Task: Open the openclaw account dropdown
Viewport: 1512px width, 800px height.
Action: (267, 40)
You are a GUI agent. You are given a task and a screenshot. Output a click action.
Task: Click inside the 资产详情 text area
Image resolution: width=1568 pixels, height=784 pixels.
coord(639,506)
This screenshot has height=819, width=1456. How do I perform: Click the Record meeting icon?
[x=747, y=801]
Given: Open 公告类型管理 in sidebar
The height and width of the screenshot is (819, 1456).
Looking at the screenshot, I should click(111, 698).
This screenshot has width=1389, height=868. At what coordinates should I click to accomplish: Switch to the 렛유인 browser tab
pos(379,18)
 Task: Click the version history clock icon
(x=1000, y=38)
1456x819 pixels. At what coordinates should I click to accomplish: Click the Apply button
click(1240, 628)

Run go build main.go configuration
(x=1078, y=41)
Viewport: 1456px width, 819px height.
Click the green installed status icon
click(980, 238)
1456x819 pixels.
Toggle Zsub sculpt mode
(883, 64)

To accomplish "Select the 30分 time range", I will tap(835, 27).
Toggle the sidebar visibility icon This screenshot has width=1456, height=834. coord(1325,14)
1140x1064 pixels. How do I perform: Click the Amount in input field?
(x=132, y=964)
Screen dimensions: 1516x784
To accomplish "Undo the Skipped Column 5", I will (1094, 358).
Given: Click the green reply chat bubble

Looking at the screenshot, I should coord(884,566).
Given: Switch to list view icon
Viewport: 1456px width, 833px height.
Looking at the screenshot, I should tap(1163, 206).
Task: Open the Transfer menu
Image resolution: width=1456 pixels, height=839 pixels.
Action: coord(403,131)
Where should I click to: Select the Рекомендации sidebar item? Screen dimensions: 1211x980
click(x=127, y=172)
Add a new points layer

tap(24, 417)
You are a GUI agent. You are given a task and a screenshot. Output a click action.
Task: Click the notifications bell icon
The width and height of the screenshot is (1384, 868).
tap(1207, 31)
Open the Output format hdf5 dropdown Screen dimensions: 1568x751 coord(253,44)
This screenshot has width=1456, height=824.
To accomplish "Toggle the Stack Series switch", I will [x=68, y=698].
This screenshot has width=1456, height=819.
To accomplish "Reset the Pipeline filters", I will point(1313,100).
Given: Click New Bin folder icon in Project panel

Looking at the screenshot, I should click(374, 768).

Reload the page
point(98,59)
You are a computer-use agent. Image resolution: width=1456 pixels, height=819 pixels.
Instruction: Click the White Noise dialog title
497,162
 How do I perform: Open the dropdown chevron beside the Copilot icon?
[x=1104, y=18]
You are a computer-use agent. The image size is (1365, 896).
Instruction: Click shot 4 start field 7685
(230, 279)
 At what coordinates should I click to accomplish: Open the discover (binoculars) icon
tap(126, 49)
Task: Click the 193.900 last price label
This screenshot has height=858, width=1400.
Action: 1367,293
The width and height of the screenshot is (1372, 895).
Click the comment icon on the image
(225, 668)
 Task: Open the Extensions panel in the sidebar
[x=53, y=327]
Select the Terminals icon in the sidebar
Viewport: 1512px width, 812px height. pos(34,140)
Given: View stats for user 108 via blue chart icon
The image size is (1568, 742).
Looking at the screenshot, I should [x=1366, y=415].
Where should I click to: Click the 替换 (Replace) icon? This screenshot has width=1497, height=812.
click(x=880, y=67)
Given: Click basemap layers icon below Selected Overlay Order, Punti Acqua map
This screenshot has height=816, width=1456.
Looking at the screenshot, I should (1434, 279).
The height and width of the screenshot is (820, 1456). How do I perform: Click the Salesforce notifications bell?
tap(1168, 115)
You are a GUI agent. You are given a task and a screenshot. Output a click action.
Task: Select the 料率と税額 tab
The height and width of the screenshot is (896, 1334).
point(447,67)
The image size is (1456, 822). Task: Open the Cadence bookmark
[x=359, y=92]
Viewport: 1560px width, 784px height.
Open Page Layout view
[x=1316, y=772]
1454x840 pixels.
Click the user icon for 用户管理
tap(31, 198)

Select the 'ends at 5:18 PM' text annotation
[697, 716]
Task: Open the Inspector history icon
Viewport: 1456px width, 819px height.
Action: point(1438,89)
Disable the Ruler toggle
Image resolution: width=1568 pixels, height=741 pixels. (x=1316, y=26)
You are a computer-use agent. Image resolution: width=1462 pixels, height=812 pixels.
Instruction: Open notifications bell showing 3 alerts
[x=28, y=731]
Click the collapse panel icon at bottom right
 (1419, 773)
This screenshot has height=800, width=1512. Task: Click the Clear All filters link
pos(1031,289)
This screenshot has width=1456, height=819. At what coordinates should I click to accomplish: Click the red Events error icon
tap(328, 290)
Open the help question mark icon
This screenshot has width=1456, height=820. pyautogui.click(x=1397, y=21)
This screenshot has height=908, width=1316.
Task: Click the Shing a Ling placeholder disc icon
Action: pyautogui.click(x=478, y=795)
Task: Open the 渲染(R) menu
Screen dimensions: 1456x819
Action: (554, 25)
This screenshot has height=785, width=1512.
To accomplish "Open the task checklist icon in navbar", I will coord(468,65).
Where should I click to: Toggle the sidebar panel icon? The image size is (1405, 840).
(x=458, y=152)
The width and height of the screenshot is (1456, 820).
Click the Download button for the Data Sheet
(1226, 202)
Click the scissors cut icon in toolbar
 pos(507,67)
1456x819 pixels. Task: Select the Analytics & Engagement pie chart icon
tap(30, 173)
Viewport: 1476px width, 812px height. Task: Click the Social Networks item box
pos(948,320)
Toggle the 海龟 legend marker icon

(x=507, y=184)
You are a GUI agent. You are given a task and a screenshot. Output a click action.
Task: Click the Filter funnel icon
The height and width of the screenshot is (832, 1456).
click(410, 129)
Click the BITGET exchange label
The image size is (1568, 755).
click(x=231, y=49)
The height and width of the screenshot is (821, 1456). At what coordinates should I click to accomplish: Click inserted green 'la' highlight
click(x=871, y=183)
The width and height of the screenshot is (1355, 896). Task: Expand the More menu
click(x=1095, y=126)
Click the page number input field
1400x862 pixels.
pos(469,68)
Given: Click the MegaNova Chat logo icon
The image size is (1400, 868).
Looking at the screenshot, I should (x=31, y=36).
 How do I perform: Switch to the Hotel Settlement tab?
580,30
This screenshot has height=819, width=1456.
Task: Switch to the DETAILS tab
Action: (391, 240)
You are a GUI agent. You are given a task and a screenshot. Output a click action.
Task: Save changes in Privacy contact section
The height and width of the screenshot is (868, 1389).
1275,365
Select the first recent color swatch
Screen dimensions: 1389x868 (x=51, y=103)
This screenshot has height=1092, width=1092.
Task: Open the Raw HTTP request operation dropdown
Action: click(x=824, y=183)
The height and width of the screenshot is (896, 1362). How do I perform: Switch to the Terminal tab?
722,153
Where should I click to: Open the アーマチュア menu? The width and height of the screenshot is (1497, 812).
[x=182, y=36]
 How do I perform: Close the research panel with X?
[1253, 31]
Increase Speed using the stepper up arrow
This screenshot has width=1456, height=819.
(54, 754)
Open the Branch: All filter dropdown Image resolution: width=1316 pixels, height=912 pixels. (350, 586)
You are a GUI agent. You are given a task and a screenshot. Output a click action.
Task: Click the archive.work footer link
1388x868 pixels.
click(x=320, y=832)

-.-.-

▶ **What to work on**
From the data above, output every line exactly.

▶ **Answer to this task**
Task: Open the openclaw account dropdown
Viewport: 1512px width, 800px height.
Action: (267, 40)
You are a GUI agent. You are given a task and a screenshot. Output a click action.
Task: Click inside the 资产详情 text area
Image resolution: width=1568 pixels, height=784 pixels.
coord(639,506)
This screenshot has height=819, width=1456. How do I perform: Click the Record meeting icon?
[x=747, y=801]
Given: Open 公告类型管理 in sidebar
The height and width of the screenshot is (819, 1456).
Looking at the screenshot, I should click(111, 698).
This screenshot has width=1389, height=868. At what coordinates should I click to accomplish: Switch to the 렛유인 browser tab
pos(379,18)
 Task: Click the version history clock icon
(x=1000, y=38)
1456x819 pixels. At what coordinates should I click to accomplish: Click the Apply button
click(1240, 628)

Run go build main.go configuration
(x=1078, y=41)
Viewport: 1456px width, 819px height.
Click the green installed status icon
click(980, 238)
1456x819 pixels.
Toggle Zsub sculpt mode
(883, 64)

To accomplish "Select the 30分 time range", I will tap(835, 27).
Toggle the sidebar visibility icon This screenshot has width=1456, height=834. coord(1325,14)
1140x1064 pixels. How do I perform: Click the Amount in input field?
(x=132, y=964)
Screen dimensions: 1516x784
To accomplish "Undo the Skipped Column 5", I will (1094, 358).
Given: Click the green reply chat bubble

Looking at the screenshot, I should coord(884,566).
Given: Switch to list view icon
Viewport: 1456px width, 833px height.
Looking at the screenshot, I should tap(1163, 206).
Task: Open the Transfer menu
Image resolution: width=1456 pixels, height=839 pixels.
Action: coord(403,131)
Where should I click to: Select the Рекомендации sidebar item? Screen dimensions: 1211x980
click(x=127, y=172)
Add a new points layer

tap(24, 417)
You are a GUI agent. You are given a task and a screenshot. Output a click action.
Task: Click the notifications bell icon
The width and height of the screenshot is (1384, 868).
tap(1207, 31)
Open the Output format hdf5 dropdown Screen dimensions: 1568x751 coord(253,44)
This screenshot has width=1456, height=824.
To accomplish "Toggle the Stack Series switch", I will [x=68, y=698].
This screenshot has width=1456, height=819.
To accomplish "Reset the Pipeline filters", I will point(1313,100).
Given: Click New Bin folder icon in Project panel

Looking at the screenshot, I should click(374, 768).

Reload the page
point(98,59)
You are a computer-use agent. Image resolution: width=1456 pixels, height=819 pixels.
Instruction: Click the White Noise dialog title
497,162
 How do I perform: Open the dropdown chevron beside the Copilot icon?
[x=1104, y=18]
You are a computer-use agent. The image size is (1365, 896).
Instruction: Click shot 4 start field 7685
(230, 279)
 At what coordinates should I click to accomplish: Open the discover (binoculars) icon
tap(126, 49)
Task: Click the 193.900 last price label
This screenshot has height=858, width=1400.
Action: 1367,293
The width and height of the screenshot is (1372, 895).
Click the comment icon on the image
(225, 668)
 Task: Open the Extensions panel in the sidebar
[x=53, y=327]
Select the Terminals icon in the sidebar
Viewport: 1512px width, 812px height. pos(34,140)
Given: View stats for user 108 via blue chart icon
The image size is (1568, 742).
Looking at the screenshot, I should [x=1366, y=415].
Where should I click to: Click the 替换 (Replace) icon? This screenshot has width=1497, height=812.
click(x=880, y=67)
Given: Click basemap layers icon below Selected Overlay Order, Punti Acqua map
This screenshot has height=816, width=1456.
Looking at the screenshot, I should (1434, 279).
The height and width of the screenshot is (820, 1456). How do I perform: Click the Salesforce notifications bell?
tap(1168, 115)
You are a GUI agent. You are given a task and a screenshot. Output a click action.
Task: Select the 料率と税額 tab
The height and width of the screenshot is (896, 1334).
point(447,67)
The image size is (1456, 822). Task: Open the Cadence bookmark
[x=359, y=92]
Viewport: 1560px width, 784px height.
Open Page Layout view
[x=1316, y=772]
1454x840 pixels.
Click the user icon for 用户管理
tap(31, 198)

Select the 'ends at 5:18 PM' text annotation
[697, 716]
Task: Open the Inspector history icon
Viewport: 1456px width, 819px height.
Action: point(1438,89)
Disable the Ruler toggle
Image resolution: width=1568 pixels, height=741 pixels. (x=1316, y=26)
You are a computer-use agent. Image resolution: width=1462 pixels, height=812 pixels.
Instruction: Open notifications bell showing 3 alerts
[x=28, y=731]
Click the collapse panel icon at bottom right
 (1419, 773)
This screenshot has height=800, width=1512. Task: Click the Clear All filters link
pos(1031,289)
This screenshot has width=1456, height=819. At what coordinates should I click to accomplish: Click the red Events error icon
tap(328, 290)
Open the help question mark icon
This screenshot has width=1456, height=820. pyautogui.click(x=1397, y=21)
This screenshot has height=908, width=1316.
Task: Click the Shing a Ling placeholder disc icon
Action: pyautogui.click(x=478, y=795)
Task: Open the 渲染(R) menu
Screen dimensions: 1456x819
Action: (554, 25)
This screenshot has height=785, width=1512.
To accomplish "Open the task checklist icon in navbar", I will coord(468,65).
Where should I click to: Toggle the sidebar panel icon? The image size is (1405, 840).
(x=458, y=152)
The width and height of the screenshot is (1456, 820).
Click the Download button for the Data Sheet
(1226, 202)
Click the scissors cut icon in toolbar
 pos(507,67)
1456x819 pixels. Task: Select the Analytics & Engagement pie chart icon
tap(30, 173)
Viewport: 1476px width, 812px height. Task: Click the Social Networks item box
pos(948,320)
Toggle the 海龟 legend marker icon

(x=507, y=184)
You are a GUI agent. You are given a task and a screenshot. Output a click action.
Task: Click the Filter funnel icon
The height and width of the screenshot is (832, 1456).
click(410, 129)
Click the BITGET exchange label
The image size is (1568, 755).
click(x=231, y=49)
The height and width of the screenshot is (821, 1456). At what coordinates should I click to accomplish: Click inserted green 'la' highlight
click(x=871, y=183)
The width and height of the screenshot is (1355, 896). Task: Expand the More menu
click(x=1095, y=126)
Click the page number input field
1400x862 pixels.
pos(469,68)
Given: Click the MegaNova Chat logo icon
The image size is (1400, 868).
Looking at the screenshot, I should (x=31, y=36).
 How do I perform: Switch to the Hotel Settlement tab?
580,30
This screenshot has height=819, width=1456.
Task: Switch to the DETAILS tab
Action: (391, 240)
You are a GUI agent. You are given a task and a screenshot. Output a click action.
Task: Save changes in Privacy contact section
The height and width of the screenshot is (868, 1389).
1275,365
Select the first recent color swatch
Screen dimensions: 1389x868 (x=51, y=103)
This screenshot has height=1092, width=1092.
Task: Open the Raw HTTP request operation dropdown
Action: click(x=824, y=183)
The height and width of the screenshot is (896, 1362). How do I perform: Switch to the Terminal tab?
722,153
Where should I click to: Open the アーマチュア menu? The width and height of the screenshot is (1497, 812).
[x=182, y=36]
 How do I perform: Close the research panel with X?
[1253, 31]
Increase Speed using the stepper up arrow
This screenshot has width=1456, height=819.
(54, 754)
Open the Branch: All filter dropdown Image resolution: width=1316 pixels, height=912 pixels. (350, 586)
You are a GUI agent. You are given a task and a screenshot. Output a click action.
Task: Click the archive.work footer link
1388x868 pixels.
click(x=320, y=832)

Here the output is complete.